WORK INSTRUCTION>
Write out the lines below once more, exactly as they appear. Do not include pictures.

DATA SECTION>
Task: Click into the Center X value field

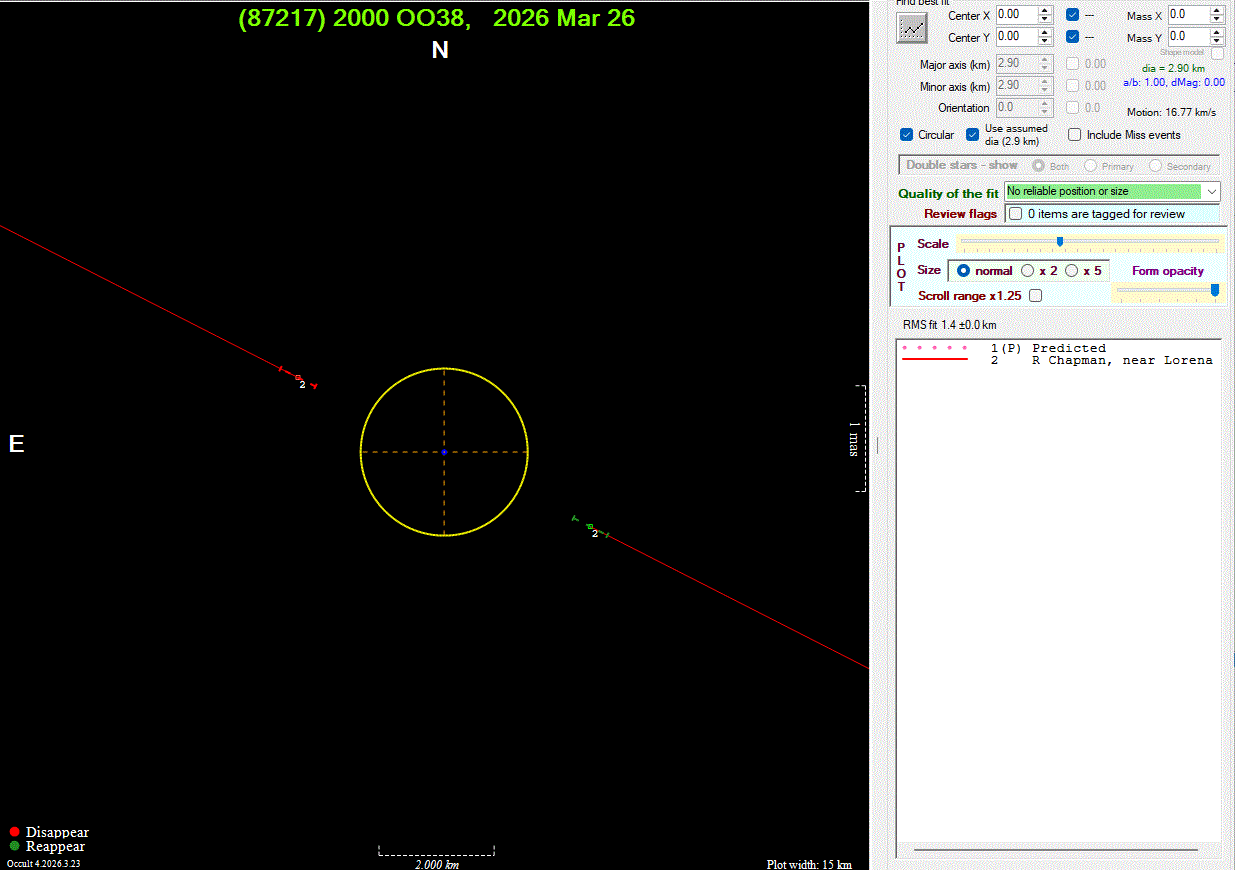Action: [x=1015, y=15]
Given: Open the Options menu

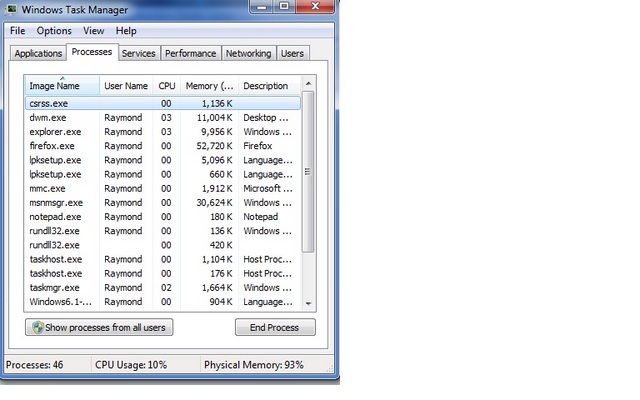Looking at the screenshot, I should pyautogui.click(x=54, y=31).
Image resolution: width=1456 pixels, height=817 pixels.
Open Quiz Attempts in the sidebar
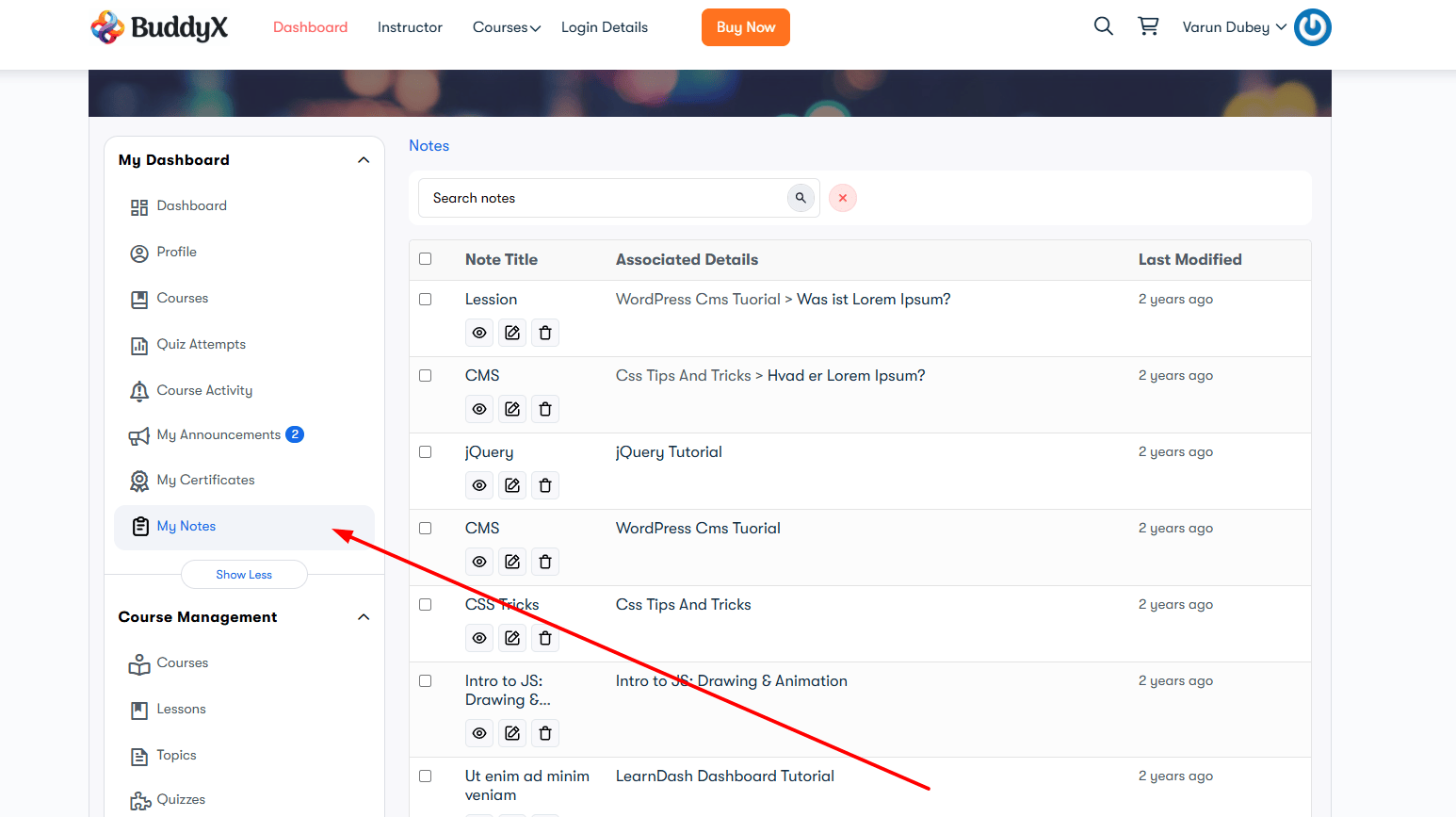201,345
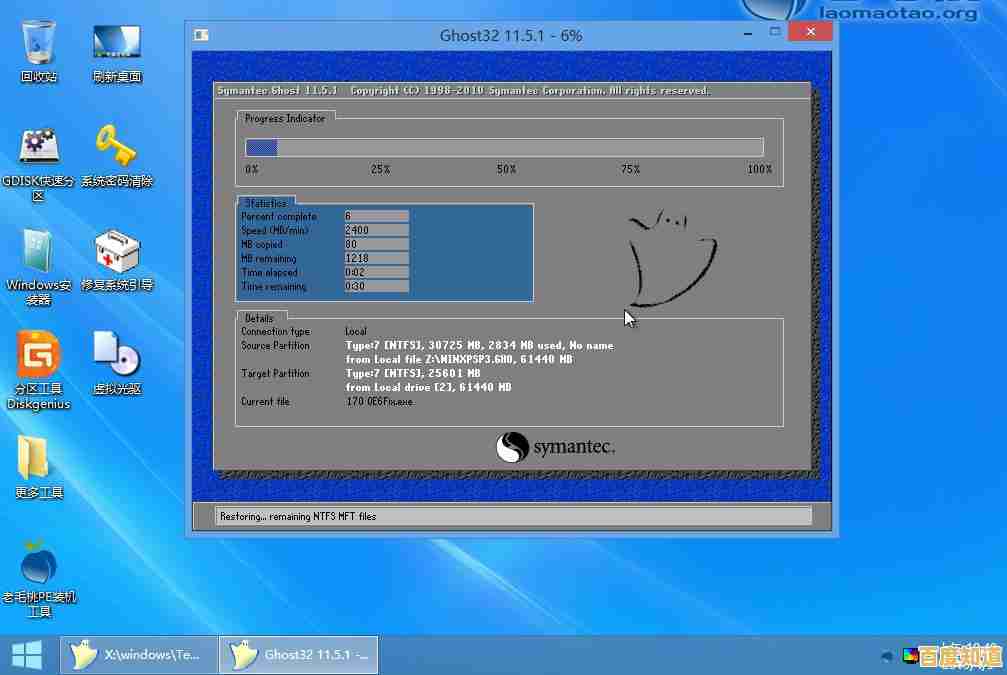Open the Recycle Bin desktop icon

[x=39, y=43]
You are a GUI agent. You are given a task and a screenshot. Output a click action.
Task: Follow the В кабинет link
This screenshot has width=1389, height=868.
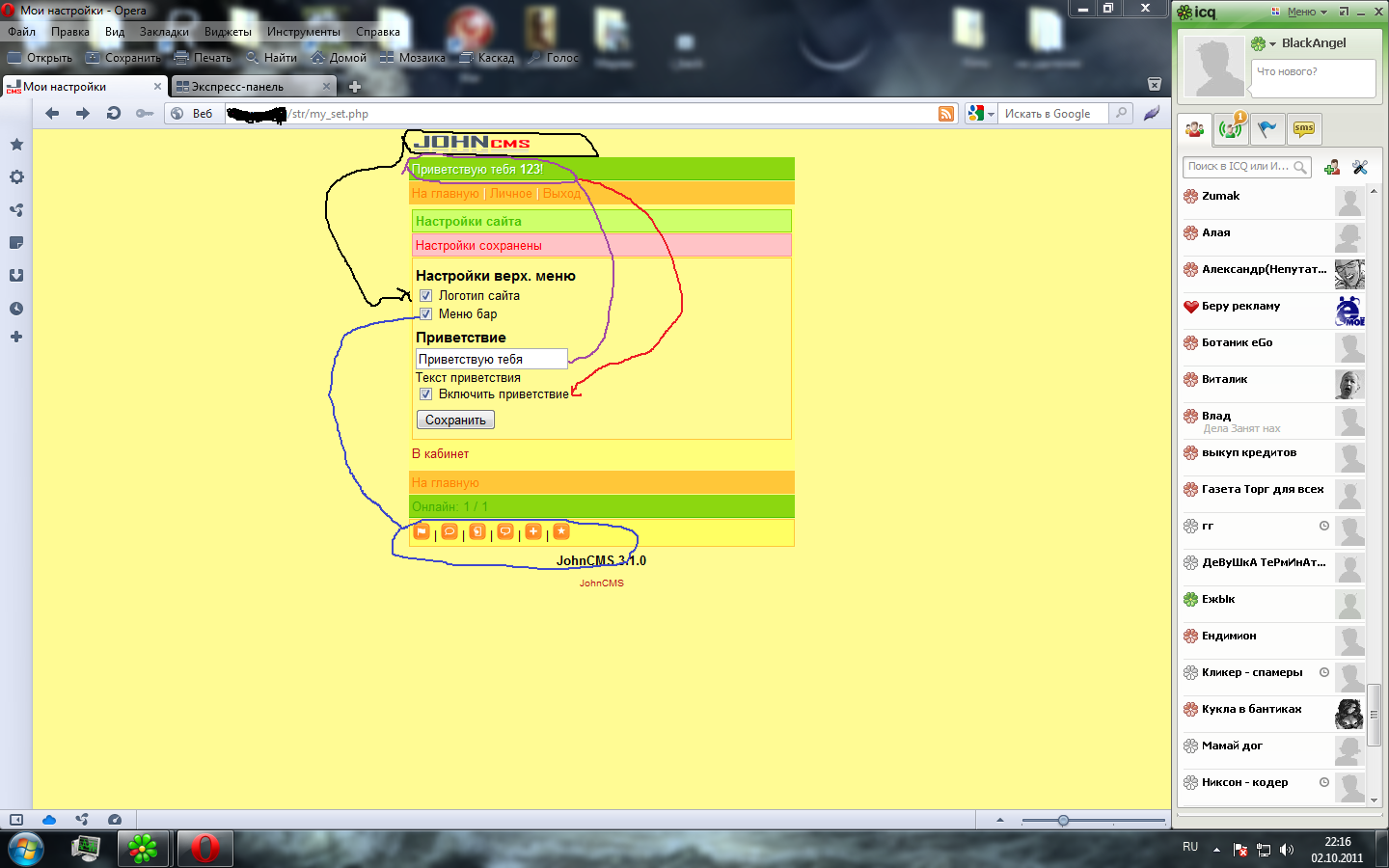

ANSWER TO THE EXERCISE>
Task: Click into the Center X value field

Action: [x=1015, y=15]
Given: Open the Options menu

Looking at the screenshot, I should pyautogui.click(x=54, y=31).
Image resolution: width=1456 pixels, height=817 pixels.
Open Quiz Attempts in the sidebar
201,345
Open the Recycle Bin desktop icon

[x=39, y=43]
You are a GUI agent. You are given a task and a screenshot. Output a click action.
Task: Follow the В кабинет link
This screenshot has width=1389, height=868.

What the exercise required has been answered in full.